Wherefore let us beseech him to grant us true repentance, and his Holy Spirit, that those things may please him, which we do at this present; and that the rest of our life hereafter may be pure, and holy; so that at the last we may come to his eternal joy; through Jesus Christ our Lord.
I’m not a big fan of set prayers – but that is more for emotional and cultural reasons, rather than any deep theological conviction. When I read the above I find this confession my own. Forgiveness, godliness, the glory of God, the Holy Spirit, purity, holiness and eternal joy are what I need and desire.

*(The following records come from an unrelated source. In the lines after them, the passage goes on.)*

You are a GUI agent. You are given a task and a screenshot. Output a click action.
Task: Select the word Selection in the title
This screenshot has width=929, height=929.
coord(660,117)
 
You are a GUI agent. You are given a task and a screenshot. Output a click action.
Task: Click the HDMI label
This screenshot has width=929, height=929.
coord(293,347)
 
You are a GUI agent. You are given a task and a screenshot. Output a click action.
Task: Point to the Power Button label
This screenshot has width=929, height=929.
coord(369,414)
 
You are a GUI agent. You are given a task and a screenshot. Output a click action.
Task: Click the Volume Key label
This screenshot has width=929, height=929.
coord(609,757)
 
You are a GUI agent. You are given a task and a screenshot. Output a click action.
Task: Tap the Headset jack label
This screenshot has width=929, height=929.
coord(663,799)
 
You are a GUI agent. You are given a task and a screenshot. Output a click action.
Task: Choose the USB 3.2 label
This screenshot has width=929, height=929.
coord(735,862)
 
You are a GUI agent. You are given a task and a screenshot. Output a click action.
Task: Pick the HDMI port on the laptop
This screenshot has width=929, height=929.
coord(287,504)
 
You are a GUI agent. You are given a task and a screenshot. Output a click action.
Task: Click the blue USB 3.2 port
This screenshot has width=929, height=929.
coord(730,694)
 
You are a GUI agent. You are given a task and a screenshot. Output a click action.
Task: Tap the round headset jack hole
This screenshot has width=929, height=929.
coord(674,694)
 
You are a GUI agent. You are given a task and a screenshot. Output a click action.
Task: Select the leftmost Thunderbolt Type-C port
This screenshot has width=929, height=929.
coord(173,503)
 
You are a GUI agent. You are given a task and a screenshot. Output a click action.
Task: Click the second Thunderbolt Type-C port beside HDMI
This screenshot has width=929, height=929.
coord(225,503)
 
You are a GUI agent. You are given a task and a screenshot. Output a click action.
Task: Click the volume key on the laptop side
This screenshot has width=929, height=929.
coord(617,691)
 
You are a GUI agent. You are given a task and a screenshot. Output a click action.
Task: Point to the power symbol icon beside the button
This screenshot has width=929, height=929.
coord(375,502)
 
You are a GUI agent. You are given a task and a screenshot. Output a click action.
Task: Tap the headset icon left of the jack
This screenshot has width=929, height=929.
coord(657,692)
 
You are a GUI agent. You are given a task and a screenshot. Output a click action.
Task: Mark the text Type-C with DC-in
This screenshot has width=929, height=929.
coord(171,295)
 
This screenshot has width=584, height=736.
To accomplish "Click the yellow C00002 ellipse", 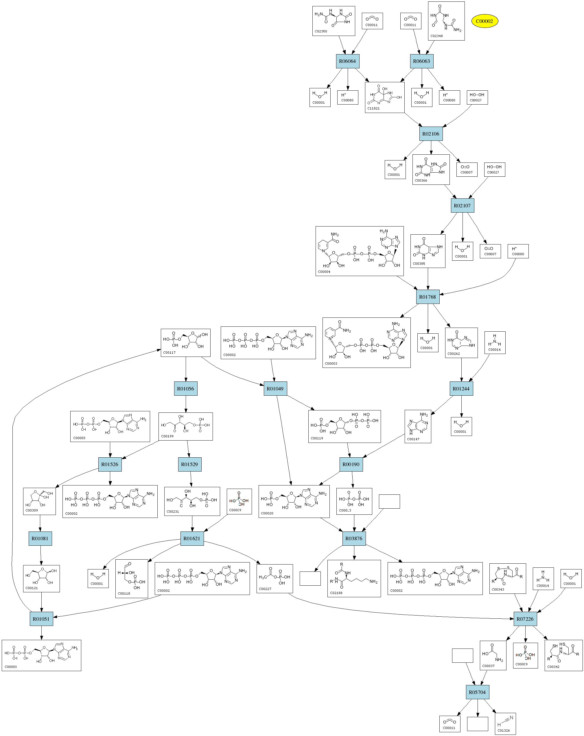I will (484, 21).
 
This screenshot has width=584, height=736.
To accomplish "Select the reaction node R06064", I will (347, 61).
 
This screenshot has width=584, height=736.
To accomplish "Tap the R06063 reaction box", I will (421, 61).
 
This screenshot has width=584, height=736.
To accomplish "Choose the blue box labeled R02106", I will (431, 134).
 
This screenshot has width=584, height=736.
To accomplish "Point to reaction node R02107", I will (462, 206).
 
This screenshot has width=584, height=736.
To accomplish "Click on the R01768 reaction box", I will (428, 297).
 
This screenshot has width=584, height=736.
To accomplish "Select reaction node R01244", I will (461, 389).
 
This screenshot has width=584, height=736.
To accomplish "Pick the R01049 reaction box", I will (275, 389).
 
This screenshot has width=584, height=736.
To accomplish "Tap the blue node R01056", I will (185, 389).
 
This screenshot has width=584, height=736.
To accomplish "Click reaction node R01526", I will (110, 465).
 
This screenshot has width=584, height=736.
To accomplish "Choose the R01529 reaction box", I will (189, 465).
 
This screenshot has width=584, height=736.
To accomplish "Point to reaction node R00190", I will (351, 465).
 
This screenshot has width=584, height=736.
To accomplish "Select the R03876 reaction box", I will (354, 539).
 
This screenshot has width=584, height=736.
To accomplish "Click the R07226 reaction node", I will (525, 619).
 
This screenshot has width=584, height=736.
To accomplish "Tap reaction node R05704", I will (477, 692).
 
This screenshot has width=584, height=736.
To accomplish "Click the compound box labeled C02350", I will (334, 21).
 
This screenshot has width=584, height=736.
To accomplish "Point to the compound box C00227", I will (275, 579).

Supplication is an old fashioned word. It comes from the Latin ‘supplicare’ which means to ‘ask humbly’, hence the dictionary definition: “Supplication (also known as petitioning) is a form of prayer, wherein one party humbly or earnestly asks another party to provide something, either for the party who is doing the supplicating (e.g., “Please spare my life.”) or on behalf of someone else.”
The next time we are infuriated by what someone has said, or discouraged by the evil we see in the world, or overwhelmed by circumstances; instead of standing up and shouting, maybe we need to supplicate the only One who can do something about it?
Instead of retreating into ourselves and finding that even (especially?) there we are not safe, why not look to the One who is our refuge and our strength?
Instead of becoming mighty keyboard warriors and joining in with the maddening crowd, why don’t we get on our knees?
PS. I am leading the prayers in St Thomas’s this morning and was wondering what to say…I think I now know! I’m sure if the Presbyterians of Dundee could cope with the BCP, the Anglicans of Sydney might manage!